The whole furor around cookie deletion rates (1st and 3rd party) has been brewing in the Web Analytics scene for a while, so likewise, I've been meaning to comment on it here for a while. How the cookie crumbles is a topic I've been fielding repeated questions about for a solid year or more, and in that time for my clients I've maintained that, relatively speaking, the matter has been a bit of a media-fueled tempest in a teacup.

It was only a matter of time until someone published a thorough discussion of why. If you didn't catch the final version of Stone Temple's very intriguing 2007 Web Analytics Shootout, hit it up and watch for these gems:

...some of the largest sources of error, such as those that relate to session management and counting, do cause a variance in the traffic results returned by the packages, but they do not affect the ability of the program to minitor the key performance indicators (KPIs) of your site.

Even if an analytics package is measuring the behavior of only 80% of their users, it remains highly relevant and valuable data. By contrast, the traditional print industry relies on subscriber surveys, and feels lucky if they get 20% response. They would die for data on 80% of their customers.

The fact is that some percentage of the questionable data is bad, and some of it may actually relate to a real user. The package that throws out too little gets skewed on one direction, and the package that throws out too much gets skewed a little bit in the other direction.

Neither of these changes the ability of these packages to measure trends, or to help you do sophisticated analysis about what users are doing on your site.

Thanks, Eric. I couldn't have summed it up better myself, especially in consideration of how cookie deletion and/or blocking is just one "error" type that can occur.

Now, critics of this stance cite the revenue models of advertising networks, specifically those that make their money by serving impressions (typically pricing by CPM). My opinion there though, is that they have essentially the same calibration tasks to embrace - as part of routine maintenance - as their customers do. The issue is not that in there is no perfect number. It's human nature to seek out impurities, and do things like brand all forms of hypocrisy band along the way and other short-sightedness. In the works of online analytics though, those urges have their place but do have to be kept in check. In this game, yes, actionable guidance is real and essential. As far as hard numbers go however, there is no "final answer."

The real issue is more that it falls to publishers and advertisers to be mutually prepared to haggle it out if/as their numbers don't match up and it's invoicing and/or contract renewals (a.k.a. "remind us again what we pay you people for") time. Sink your teeth in and take a bite; it's part of the fun. Always be tracking and auditing your own end via multiple tools i.e. disparate reporting sources if/as it really, really matters.

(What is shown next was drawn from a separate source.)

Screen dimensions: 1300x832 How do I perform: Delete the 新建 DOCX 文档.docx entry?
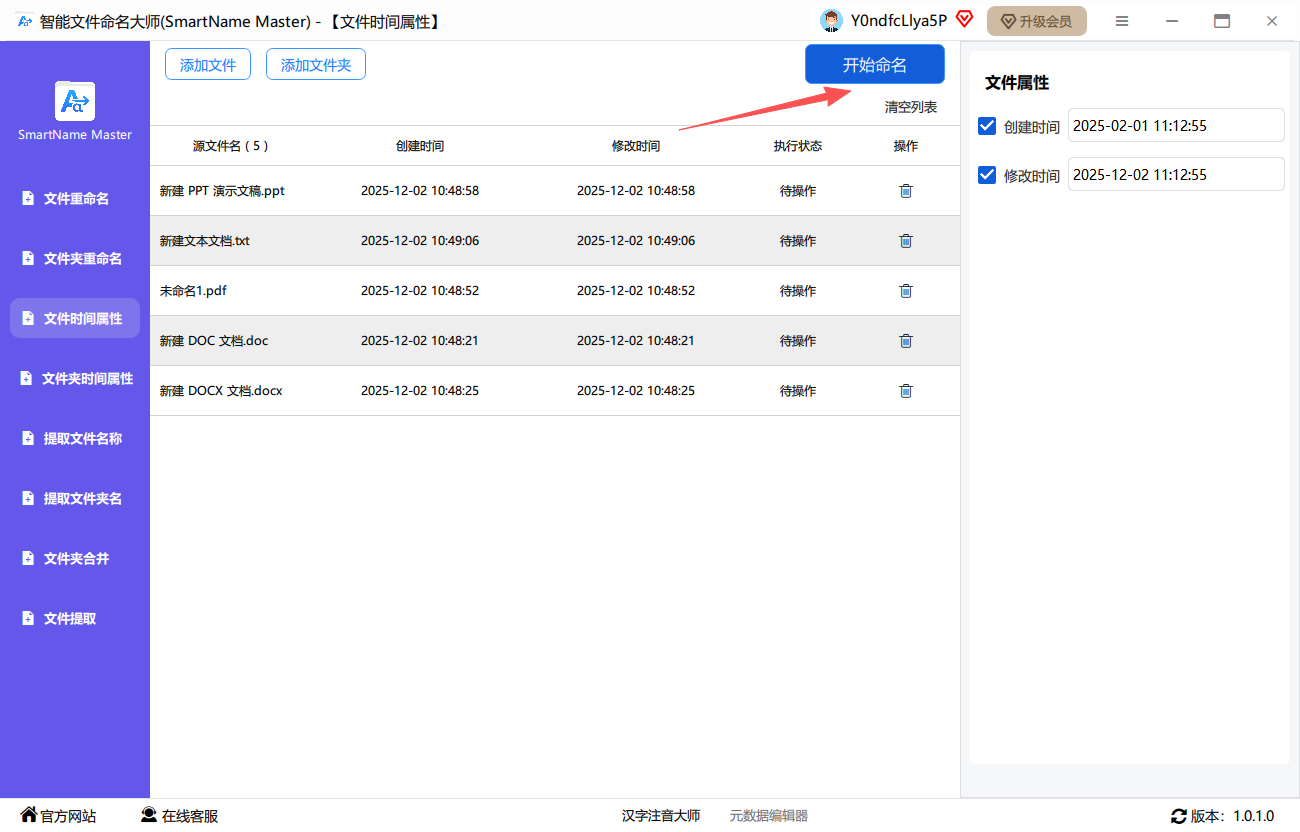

  • If you're a publisher, advertisers should want to keep your business. If/as you've a good case to make, do so... or at least make sure someone (your agency if you have one) is watching over your house attentively. It's part of what any involved intermediaries should be there for (and why it's good to have an agnostic middleman in the mix sometimes).
  • On the other hand if what puts food on your table is charging by Impressions (if you're an advertiser), build maximum deviations into your pricing model as a safety net. It's not like publishers don't need you to maintain visibility.

If the relationship's been working out and neither party's made itself a rep with the other for being a choad, problem solved.

I'm using the report's publication as a chance to spew scream cookies about this a little, as one of the most common traps I see people fall into in this space, is habitually obsessing over small incremental accuracies too much, while not monitoring longer-term trends, too much. Some marketers lack patience to pay enough attention to larger trends, and/or worse, fail to invest in positioning to monitor them - caveats and all - from the moment they hit the Web. Among the biggest sacrifices that gets made when problems like these happen is it prevents marketers from getting around to ad-side and/or site-side conversion optimization: Tasks like A/B - or even better - Multivariate testing, for examples. I'm not saying the issue isn't important. I'm saying it is, and things can be done about it, but beyond noting that it's not the end of the world, marketers need to check their heads re. expectations. Different vendors / tools calculate sessions - hence metrics like Visits, Unique Visits and others - differently. Some natural variance in between is going to happen inherently, i.e. even if/when implementations happen flawlessly.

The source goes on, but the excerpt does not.